4.2.6. Explicit Attack

• Known plaintext attack: The attacker can recover the key by obtaining the decrypted image and comparing it with the ciphertext image. Since the algorithm in this paper has a good diffusion effect, the difficulty of obtaining the key by this method is close to that of a direct brute force attack, so the encryption scheme in this paper can effectively resist known plaintext attacks.
• Selective plaintext attack: Assuming that the attacker has gained access to the encrypted machine, he can select an arbitrary number of plaintexts for the encryption algorithm under attack to encrypt and obtain the corresponding ciphertexts. The attacker’s goal is to gain some information about the encryption algorithm through this process that will allow the attacker to more effectively crack messages encrypted by the same encryption algorithm (and associated key) in the future. In the worst case, the attacker can simply obtain the key used for decryption. This scheme is commonly used against public key encryption schemes. The keys in this scheme are not universal, i.e., they are changed periodically, even differently each time, making it impossible for an attacker to obtain valid information.

4.2.7. Time Complexity Analysis

The time complexity analysis of an encryption scheme is an important indicator to evaluate the excellence of an encryption scheme, which will directly affect the encryption efficiency. The time consumption of our proposed scheme consists of two parts, one is the time required to generate the key matrix, and the other is the completion of the image encryption by the key matrix. Although the efficiency of generating the pseudo-random number matrix is important, it is not part of the time complexity of the encryption scheme as it is decoupled from the image encryption process. The encryption time complexity of our proposed scheme consists of a combination of pixel obfuscation and scrambling. The time complexity of this process is O($n^2+n$log n), as the time consumed by matrix permutation is O($n^2$). In summary, the encryption time complexity of our proposed scheme is O($2n^2+n$log n).

4.2.8. Noise Robustness Testing

During the transmission of image information over the network, information may be lost or misplaced due to packet loss, malicious attacks, and so on. We simulate the continuous loss of image information due to network fluctuations using Gaussian noise and pretzel noise. A malicious attack was simulated using partial block replacement of the encrypted image. Figure 10 shows the decrypted image of the Lena encrypted image with the addition of Gaussian noise, pretzel noise and a clipping attack.

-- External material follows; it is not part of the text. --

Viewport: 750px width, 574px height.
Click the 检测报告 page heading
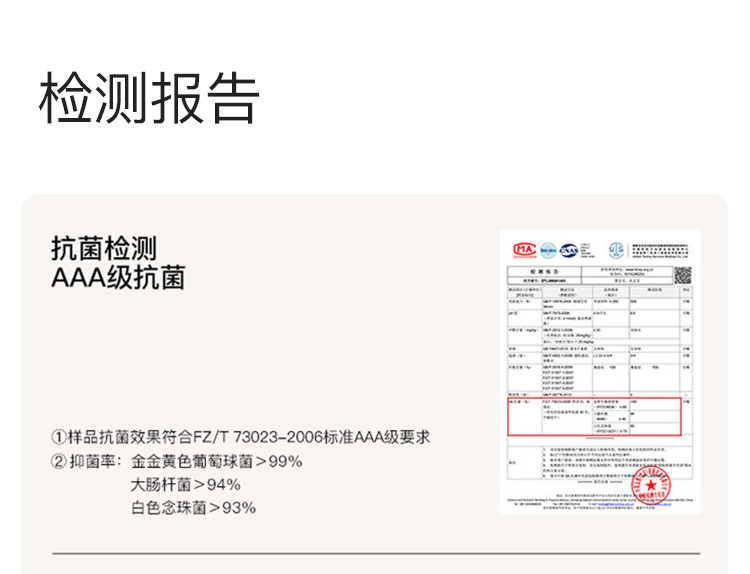coord(149,98)
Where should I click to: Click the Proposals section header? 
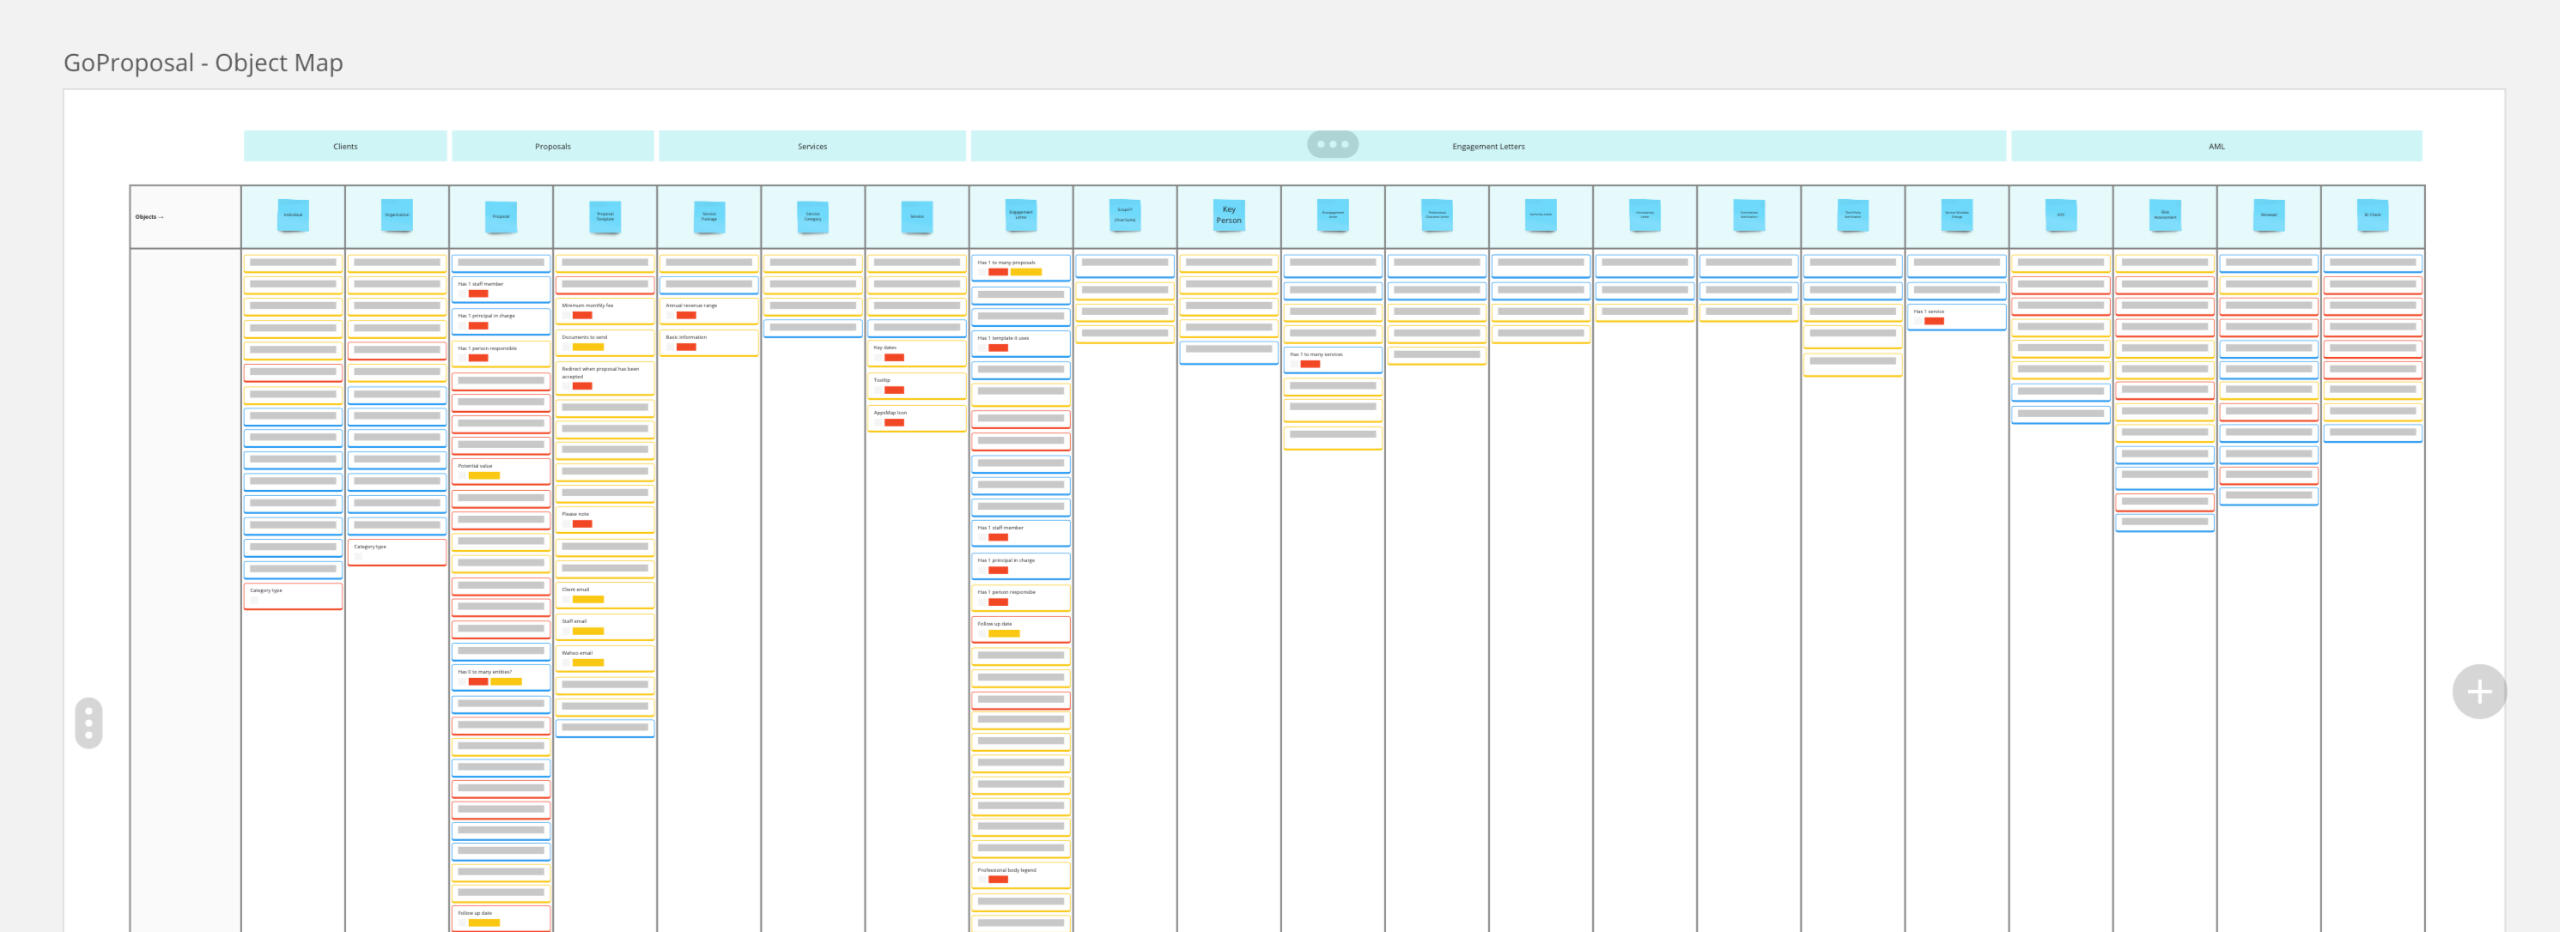tap(553, 146)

4.3. Comparison of Encryption Schemes

In this section, we analyze and compare the use of QW alone, the encryption scheme proposed in this paper, and similar work in recent years in terms of the important measures of average relevance, information entropy, average NPCR, average UACI, and key space size to resist brute-force cracking, the data of which are presented in

Table 4. The comparison in this article is for reference only as the images used in the different solutions are different and have different pixels. As the pixel sizes vary in each scenario, we have used the largest pixel images from their scenarios for comparison and selected their average values as a reference.

Scheme	NPCR (%)	UACI (%)	Correlation	Entropy (Bit)	KeySpace
QW	93.14	32.36	0.0149	7.9947	>$2^{128}$
our	99.6109	33.6024	0.0032	7.9992	>$2^{128}$
[3]	99.6127	33.4471	0.0013		>$2^{128}$
[4]	99.6336	33.4636	0.0026	7.9937	>$2^{128}$
[5]	99.6326	33.4022	0041	7.9973	>$2^{128}$

.

5. Conclusions

We propose a more efficient encryption scheme for the current lack of encryption schemes for high pixel images in the field of image encryption. The probability density matrix generated by the quantum random walk is trained by exploiting the memory learning capability of the LSTM and the nonlinear nature of the quantum random walk. It can take advantage of the nearly infinite key space brought by the quantum random walk algorithm, and also solve the shortcomings of the low generation efficiency of the quantum random walk itself. At the same time, both the permutation and obfuscation processes of our scheme make use of the key space of the quantum random walk, avoiding the shortage of key space in a particular process.